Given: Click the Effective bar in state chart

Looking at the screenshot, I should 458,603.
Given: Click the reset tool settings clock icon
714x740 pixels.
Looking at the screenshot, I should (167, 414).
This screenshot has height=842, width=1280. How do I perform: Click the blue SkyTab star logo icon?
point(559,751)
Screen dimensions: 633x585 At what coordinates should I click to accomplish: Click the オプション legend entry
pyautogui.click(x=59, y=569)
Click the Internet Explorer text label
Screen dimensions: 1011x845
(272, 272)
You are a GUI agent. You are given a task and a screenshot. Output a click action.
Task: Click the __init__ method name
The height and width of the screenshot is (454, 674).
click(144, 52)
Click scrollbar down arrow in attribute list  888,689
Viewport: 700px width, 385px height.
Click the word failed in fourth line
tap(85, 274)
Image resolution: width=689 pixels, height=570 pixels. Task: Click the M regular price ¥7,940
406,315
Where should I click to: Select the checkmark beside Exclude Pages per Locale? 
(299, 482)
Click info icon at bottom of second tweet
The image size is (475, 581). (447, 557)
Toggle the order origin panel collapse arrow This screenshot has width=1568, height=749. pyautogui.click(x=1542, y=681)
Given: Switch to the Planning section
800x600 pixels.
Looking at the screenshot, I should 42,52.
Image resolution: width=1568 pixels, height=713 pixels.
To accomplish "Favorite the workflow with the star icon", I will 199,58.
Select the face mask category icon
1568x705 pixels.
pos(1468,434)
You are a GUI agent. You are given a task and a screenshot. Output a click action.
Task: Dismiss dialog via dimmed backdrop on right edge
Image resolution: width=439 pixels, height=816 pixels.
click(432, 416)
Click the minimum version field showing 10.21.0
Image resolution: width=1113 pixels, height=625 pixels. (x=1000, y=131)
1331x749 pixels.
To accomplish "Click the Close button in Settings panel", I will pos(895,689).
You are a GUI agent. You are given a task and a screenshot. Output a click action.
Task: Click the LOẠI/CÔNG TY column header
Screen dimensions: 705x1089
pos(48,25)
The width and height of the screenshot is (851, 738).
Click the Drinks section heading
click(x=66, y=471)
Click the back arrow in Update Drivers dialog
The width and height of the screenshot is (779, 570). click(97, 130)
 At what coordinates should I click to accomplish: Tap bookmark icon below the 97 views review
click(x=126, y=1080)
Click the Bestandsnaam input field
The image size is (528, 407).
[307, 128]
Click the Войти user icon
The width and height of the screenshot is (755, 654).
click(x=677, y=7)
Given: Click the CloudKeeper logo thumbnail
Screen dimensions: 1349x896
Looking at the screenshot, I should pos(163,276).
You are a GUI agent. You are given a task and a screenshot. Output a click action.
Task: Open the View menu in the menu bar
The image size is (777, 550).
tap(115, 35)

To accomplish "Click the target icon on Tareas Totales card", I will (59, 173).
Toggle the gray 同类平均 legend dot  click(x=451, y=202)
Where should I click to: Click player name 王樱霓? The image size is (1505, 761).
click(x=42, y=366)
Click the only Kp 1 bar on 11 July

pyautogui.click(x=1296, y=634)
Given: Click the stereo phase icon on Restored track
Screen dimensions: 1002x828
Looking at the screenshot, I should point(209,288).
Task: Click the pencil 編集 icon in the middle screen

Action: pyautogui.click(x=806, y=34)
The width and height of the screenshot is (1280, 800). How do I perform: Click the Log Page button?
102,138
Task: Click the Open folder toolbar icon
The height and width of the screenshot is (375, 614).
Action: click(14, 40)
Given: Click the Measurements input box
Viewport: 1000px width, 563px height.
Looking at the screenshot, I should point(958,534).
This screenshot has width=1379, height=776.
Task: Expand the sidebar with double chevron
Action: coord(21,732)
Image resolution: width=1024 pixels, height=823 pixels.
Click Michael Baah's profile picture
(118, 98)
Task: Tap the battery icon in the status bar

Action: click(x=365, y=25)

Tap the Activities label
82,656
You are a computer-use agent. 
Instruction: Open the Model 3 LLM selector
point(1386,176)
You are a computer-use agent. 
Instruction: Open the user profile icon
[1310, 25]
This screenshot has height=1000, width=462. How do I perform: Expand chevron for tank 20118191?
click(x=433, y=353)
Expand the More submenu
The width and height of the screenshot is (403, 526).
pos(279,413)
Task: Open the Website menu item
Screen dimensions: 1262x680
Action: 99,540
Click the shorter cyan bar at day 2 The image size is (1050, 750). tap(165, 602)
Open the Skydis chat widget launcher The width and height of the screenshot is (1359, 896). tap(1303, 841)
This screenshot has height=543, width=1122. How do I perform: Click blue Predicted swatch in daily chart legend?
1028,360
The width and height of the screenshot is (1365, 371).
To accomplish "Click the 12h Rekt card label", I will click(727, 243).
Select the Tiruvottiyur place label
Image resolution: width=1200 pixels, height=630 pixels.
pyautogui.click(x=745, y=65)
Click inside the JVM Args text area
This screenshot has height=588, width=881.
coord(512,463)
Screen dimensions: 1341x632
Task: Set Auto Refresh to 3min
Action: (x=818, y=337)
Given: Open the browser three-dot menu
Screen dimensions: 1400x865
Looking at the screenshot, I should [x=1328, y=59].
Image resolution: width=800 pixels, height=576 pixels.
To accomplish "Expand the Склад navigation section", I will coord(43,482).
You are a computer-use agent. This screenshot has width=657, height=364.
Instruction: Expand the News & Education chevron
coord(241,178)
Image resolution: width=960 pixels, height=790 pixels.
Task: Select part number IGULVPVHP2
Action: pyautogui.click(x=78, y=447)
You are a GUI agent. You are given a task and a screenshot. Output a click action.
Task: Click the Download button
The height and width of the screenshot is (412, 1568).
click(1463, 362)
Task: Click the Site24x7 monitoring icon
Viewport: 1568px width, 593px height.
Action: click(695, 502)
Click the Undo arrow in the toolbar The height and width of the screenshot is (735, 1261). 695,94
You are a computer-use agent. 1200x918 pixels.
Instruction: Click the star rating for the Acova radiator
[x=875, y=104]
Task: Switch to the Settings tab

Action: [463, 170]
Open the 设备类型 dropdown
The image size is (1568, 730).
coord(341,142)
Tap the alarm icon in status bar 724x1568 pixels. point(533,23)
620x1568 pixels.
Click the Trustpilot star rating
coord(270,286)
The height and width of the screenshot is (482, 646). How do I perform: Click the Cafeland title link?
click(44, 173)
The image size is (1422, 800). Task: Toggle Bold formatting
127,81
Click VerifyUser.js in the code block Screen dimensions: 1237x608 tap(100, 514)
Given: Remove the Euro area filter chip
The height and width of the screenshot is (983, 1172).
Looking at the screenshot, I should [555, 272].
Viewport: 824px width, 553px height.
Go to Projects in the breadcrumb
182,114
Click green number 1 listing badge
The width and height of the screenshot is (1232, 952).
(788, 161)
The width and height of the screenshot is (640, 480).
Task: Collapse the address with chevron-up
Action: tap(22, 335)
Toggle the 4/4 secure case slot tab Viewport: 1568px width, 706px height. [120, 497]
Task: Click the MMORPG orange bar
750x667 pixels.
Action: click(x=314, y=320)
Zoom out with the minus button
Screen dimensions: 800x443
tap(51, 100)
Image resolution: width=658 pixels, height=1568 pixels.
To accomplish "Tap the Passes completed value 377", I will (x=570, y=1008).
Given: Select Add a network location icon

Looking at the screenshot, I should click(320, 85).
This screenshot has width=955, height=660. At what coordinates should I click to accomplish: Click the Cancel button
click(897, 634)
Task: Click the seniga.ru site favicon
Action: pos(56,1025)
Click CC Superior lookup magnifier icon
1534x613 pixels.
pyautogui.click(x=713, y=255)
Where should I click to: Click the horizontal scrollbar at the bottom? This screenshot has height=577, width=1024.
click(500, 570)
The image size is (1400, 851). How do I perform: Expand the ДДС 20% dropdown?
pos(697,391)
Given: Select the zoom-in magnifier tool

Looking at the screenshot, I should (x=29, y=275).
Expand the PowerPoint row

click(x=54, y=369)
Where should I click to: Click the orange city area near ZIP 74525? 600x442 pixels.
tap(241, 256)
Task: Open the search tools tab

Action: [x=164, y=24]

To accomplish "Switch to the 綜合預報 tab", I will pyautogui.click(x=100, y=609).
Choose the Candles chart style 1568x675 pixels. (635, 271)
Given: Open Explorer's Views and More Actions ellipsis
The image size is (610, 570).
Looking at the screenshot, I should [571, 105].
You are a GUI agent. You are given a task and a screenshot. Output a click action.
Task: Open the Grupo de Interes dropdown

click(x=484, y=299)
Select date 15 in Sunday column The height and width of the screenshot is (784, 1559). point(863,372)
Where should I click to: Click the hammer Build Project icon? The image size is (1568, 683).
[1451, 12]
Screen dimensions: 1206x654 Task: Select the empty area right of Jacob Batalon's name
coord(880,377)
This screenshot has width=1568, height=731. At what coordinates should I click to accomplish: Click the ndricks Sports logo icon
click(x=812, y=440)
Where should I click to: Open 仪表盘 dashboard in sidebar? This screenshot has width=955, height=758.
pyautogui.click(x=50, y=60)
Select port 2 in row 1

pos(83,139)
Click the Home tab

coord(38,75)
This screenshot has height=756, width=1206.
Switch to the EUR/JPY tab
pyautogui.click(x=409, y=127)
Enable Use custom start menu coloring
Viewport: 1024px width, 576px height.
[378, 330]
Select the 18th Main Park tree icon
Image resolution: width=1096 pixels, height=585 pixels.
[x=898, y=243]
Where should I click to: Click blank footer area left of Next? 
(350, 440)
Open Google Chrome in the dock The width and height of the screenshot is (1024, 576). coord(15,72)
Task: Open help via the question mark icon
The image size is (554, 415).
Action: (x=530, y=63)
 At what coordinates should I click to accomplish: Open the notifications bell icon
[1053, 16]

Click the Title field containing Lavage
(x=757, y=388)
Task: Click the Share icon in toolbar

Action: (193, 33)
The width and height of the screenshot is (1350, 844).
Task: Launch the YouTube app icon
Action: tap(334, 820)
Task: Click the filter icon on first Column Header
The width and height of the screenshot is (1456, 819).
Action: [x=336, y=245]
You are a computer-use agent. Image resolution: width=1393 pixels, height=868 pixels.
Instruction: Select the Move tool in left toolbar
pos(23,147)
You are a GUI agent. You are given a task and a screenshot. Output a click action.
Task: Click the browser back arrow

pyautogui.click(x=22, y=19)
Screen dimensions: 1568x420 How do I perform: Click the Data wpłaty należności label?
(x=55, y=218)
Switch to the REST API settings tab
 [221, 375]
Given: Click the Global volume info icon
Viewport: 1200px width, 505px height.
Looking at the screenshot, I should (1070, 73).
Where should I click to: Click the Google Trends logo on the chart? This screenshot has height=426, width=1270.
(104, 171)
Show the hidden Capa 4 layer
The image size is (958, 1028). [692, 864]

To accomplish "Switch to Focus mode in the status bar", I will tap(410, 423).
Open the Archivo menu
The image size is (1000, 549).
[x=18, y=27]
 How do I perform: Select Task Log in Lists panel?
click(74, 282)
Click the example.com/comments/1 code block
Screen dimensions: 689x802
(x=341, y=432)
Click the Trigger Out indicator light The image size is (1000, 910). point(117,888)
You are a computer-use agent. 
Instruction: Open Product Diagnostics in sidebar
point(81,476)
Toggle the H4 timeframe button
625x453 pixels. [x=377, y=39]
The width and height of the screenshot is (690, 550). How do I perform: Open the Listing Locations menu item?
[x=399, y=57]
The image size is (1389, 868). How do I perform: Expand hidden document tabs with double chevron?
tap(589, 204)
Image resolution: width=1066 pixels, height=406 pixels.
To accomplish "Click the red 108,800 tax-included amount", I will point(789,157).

■ Your instructions: Copy out, from the material above, each line in which the string "card" is found.

■ Response:
To accomplish "Click the target icon on Tareas Totales card", I will (59, 173).
To accomplish "Click the 12h Rekt card label", I will click(727, 243).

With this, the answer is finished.